CUORE
Angioplastica: salvi ogni anno in 33mila
Sono oltre 33mila le vite salvate ogni anno dall’angioplastica, l’intervento cui qualche settimana fa è stato sottoposto anche il presidente del Consiglio Paolo Gentiloni. L’intervento, spiegano i dati della Società italiana di cardiologia interventistica, salva il 70 per cento degli infartuati e si esegue in 272 laboratori di emodinamica distribuiti tra le strutture cardiologiche sul territorio, di cui 188 attivi 24 ore su 24.

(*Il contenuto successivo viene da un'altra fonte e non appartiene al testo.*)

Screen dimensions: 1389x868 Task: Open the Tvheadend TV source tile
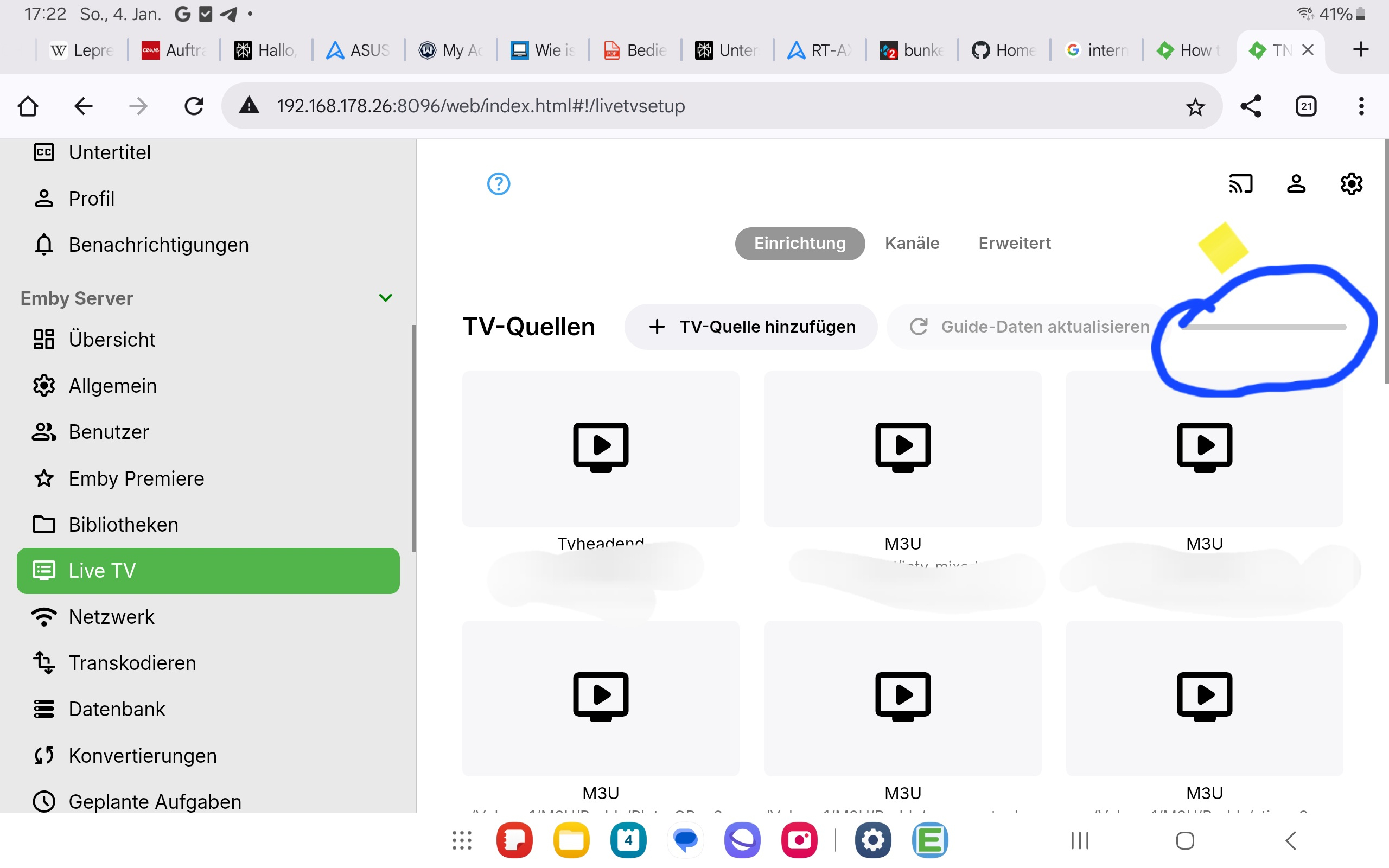[601, 449]
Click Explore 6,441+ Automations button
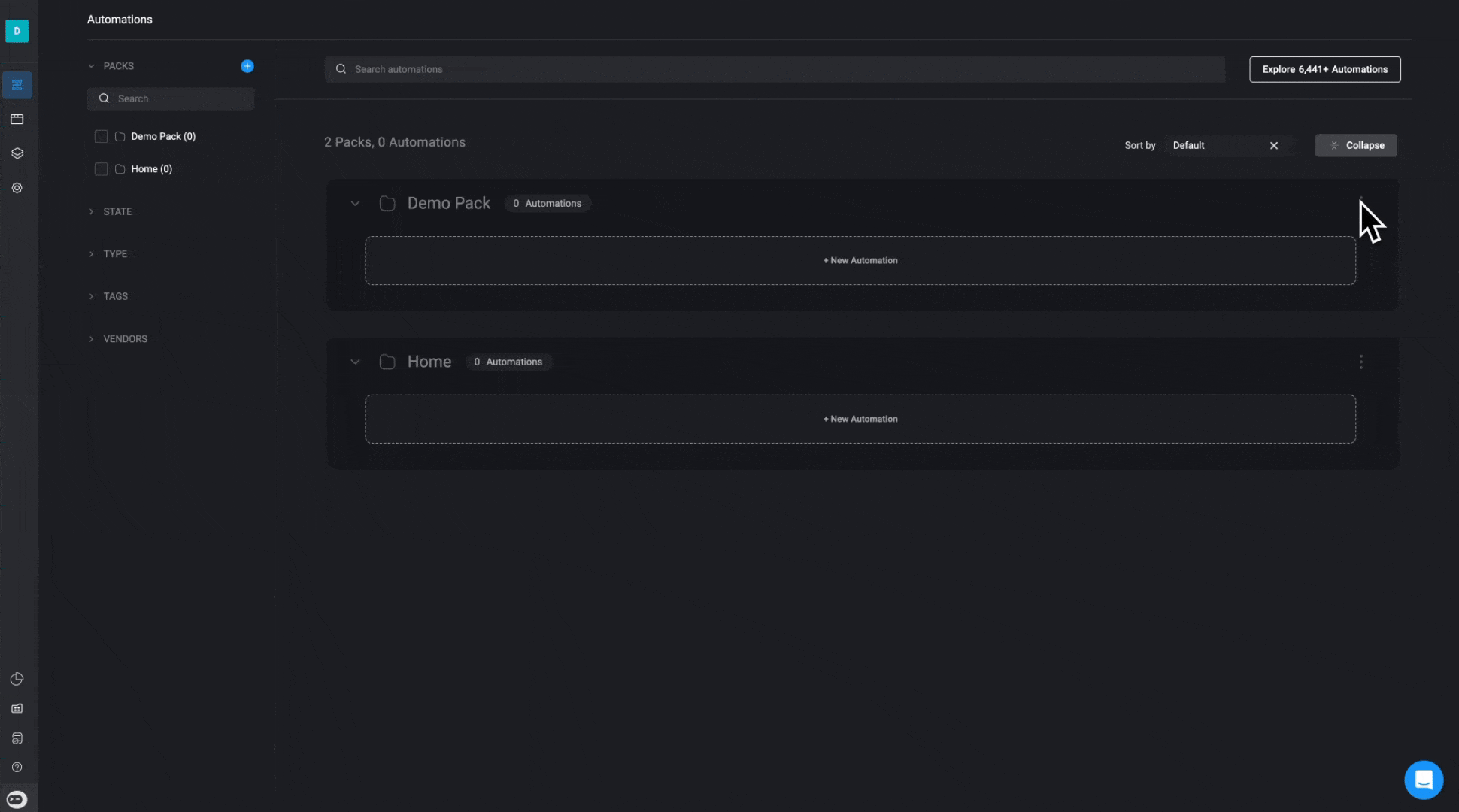This screenshot has height=812, width=1459. pos(1324,69)
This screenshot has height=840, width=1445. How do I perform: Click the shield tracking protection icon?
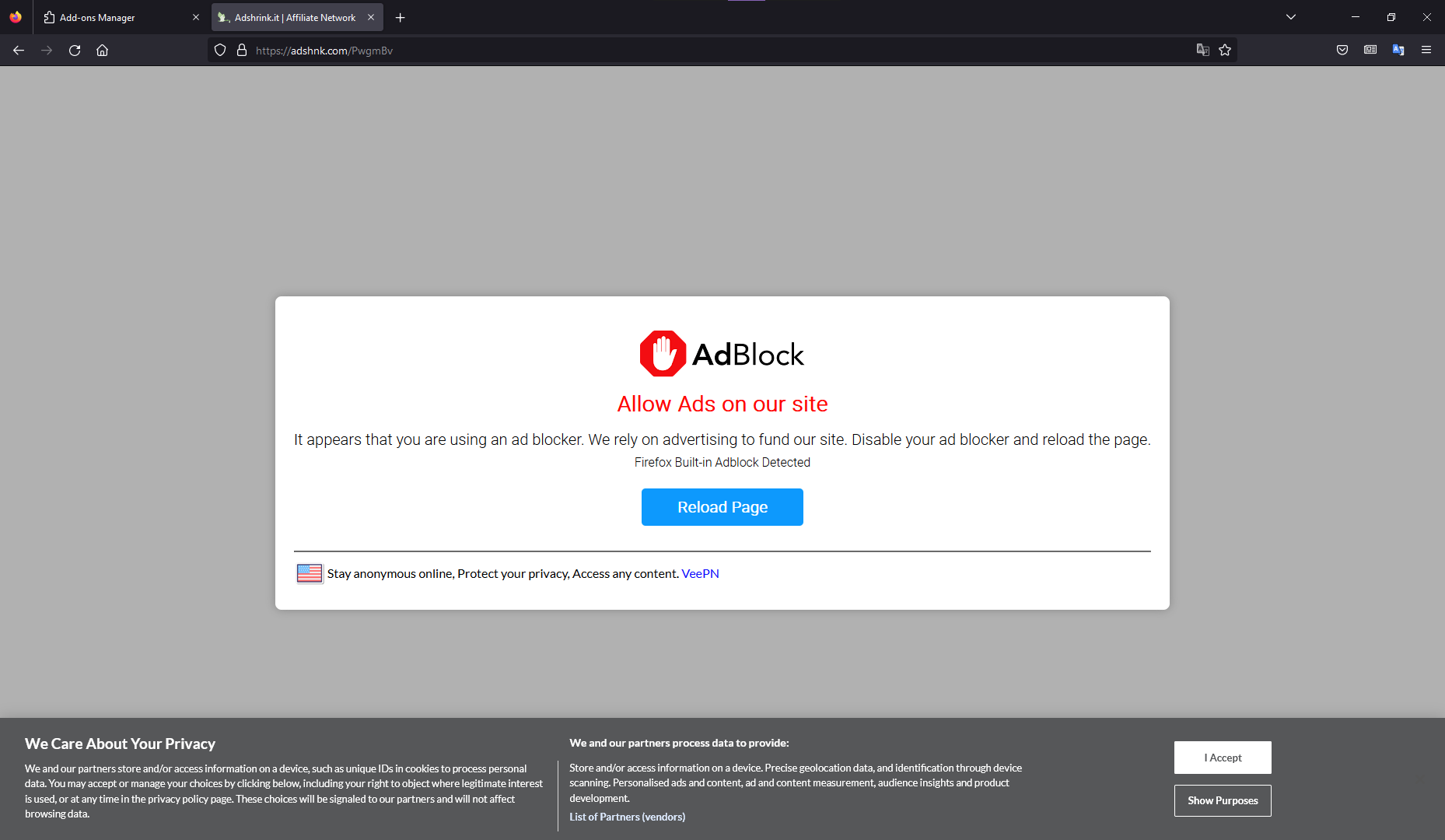point(220,50)
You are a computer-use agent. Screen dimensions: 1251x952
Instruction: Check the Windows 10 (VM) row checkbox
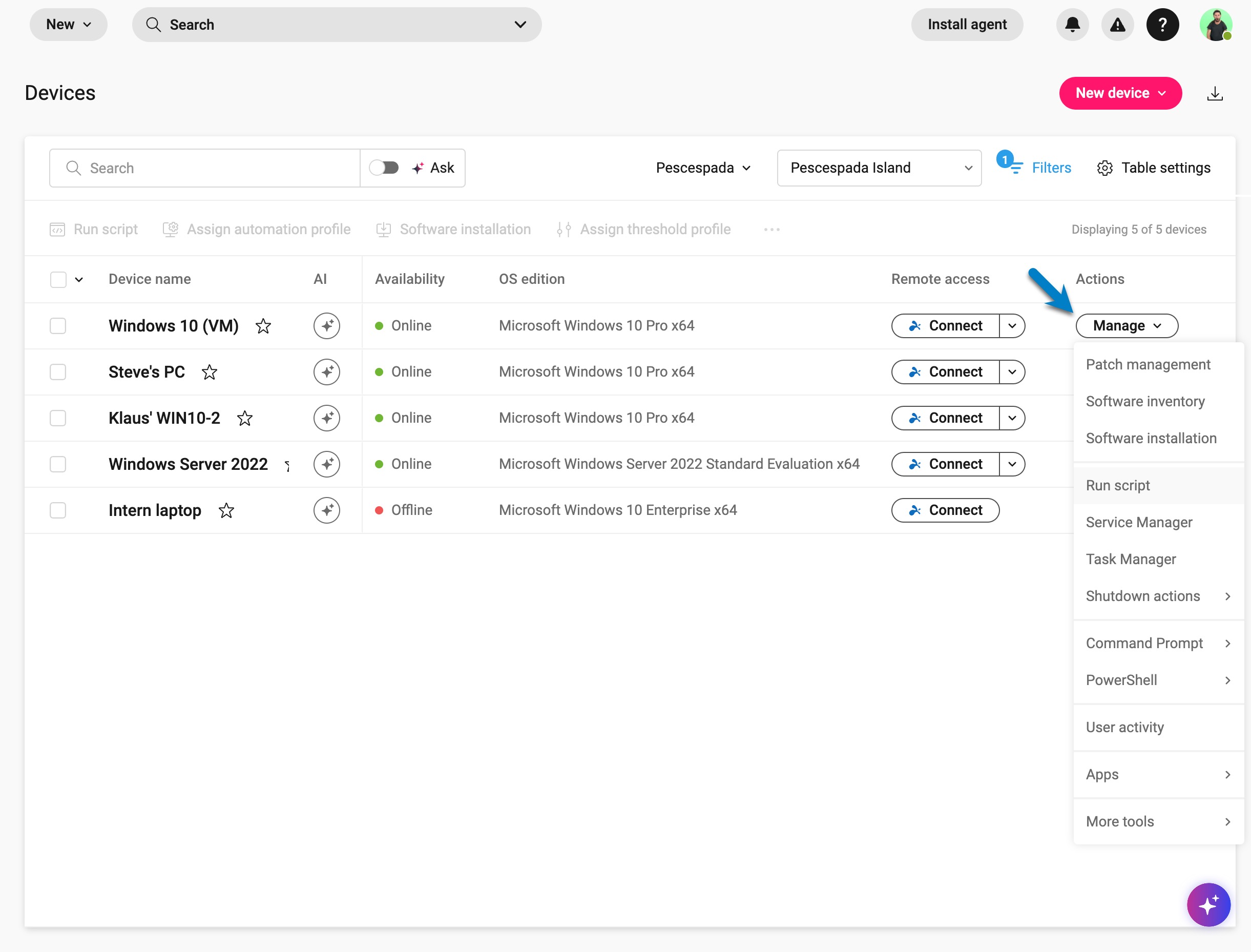[x=58, y=326]
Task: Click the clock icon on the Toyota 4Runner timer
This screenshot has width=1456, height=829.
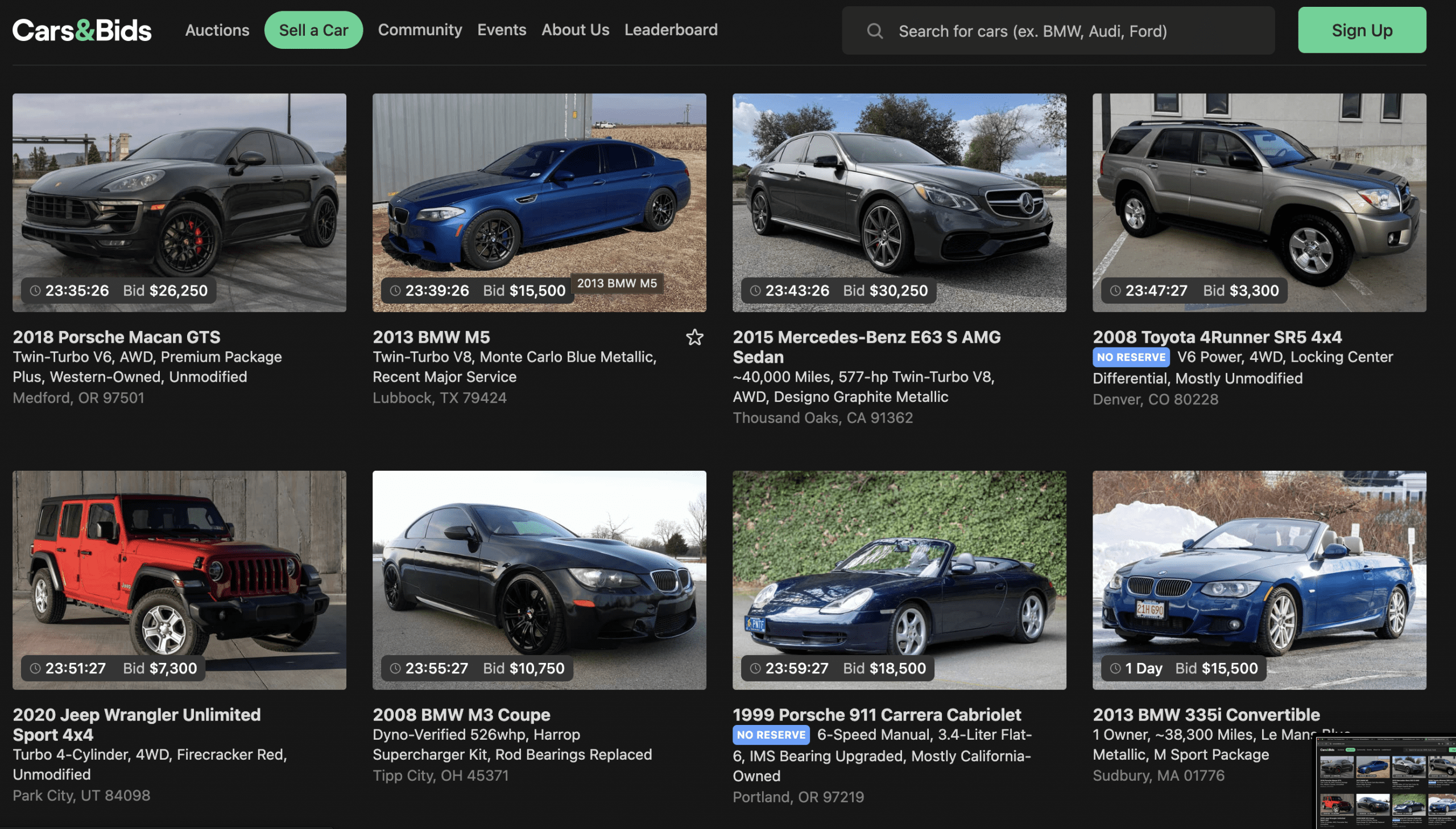Action: point(1115,291)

«L’angioplastica è la dilatazione attraverso un palloncino di una arteria che improvvisamente ha un’ostruzione totale o parziale e che può essere legata alla formazione di un trombo - spiega Michele Gulizia, presidente dell’Anmco, l’Associazione dei cardiologi ospedalieri -. In questo caso sappiamo che l’intervento ha riguardato dei vasi periferici, che possono essere cardiaci o degli arti, superiori o inferiori. A provocarla può essere stato uno stato di iperaggregazione, cioè una maggiore tendenza del sangue a coagulare, che può manifestarsi perché il soggetto è stressato, beve poco, o ha fattori genetici che predispongono a questo fenomeno. Non dimentichiamo che sta imperversando l’influenza, la malattia infiammatoria per eccellenza, e le malattie infiammatorie possono destabilizzare patologie cardiache o che riguardano le arterie facendo precipitare la coagulazione e favorendo eventi come questo». L’intervento di angioplastica, effettuato per la prima volta nel 1976, dura circa un’ora e viene effettuato in anestesia locale. In alcuni casi viene alla fine inserita una rete metallica, chiamata stent, che ha il compito di mantenere le pareti allargate e che in molti casi è medicata, contiene cioè un farmaco antiocoagulante che viene rilasciato a poco a poco.
Prima di intervenire solitamente si procede con una coronarografia, una procedura in cui si cerca con una sonda il punto esatto in cui bisogna intervenire. Qualsiasi vaso può essere sottoposto ad angioplastica, ma le sedi più comuni sono le arterie coronarie, le arterie degli arti inferiori, le arterie renali e le carotidi. «L’angioplastica - conferma Gulizia - si fa da svegli, l’anestesia è locale e si fa su una arteria del braccio o della gamba. Una volta effettuato l’intervento, al paziente viene dato un farmaco antiaggregante che tende a mantenere fluida la circolazione. Generalmente dopo una angioplastica dopo 48 ore si può tornare al lavoro».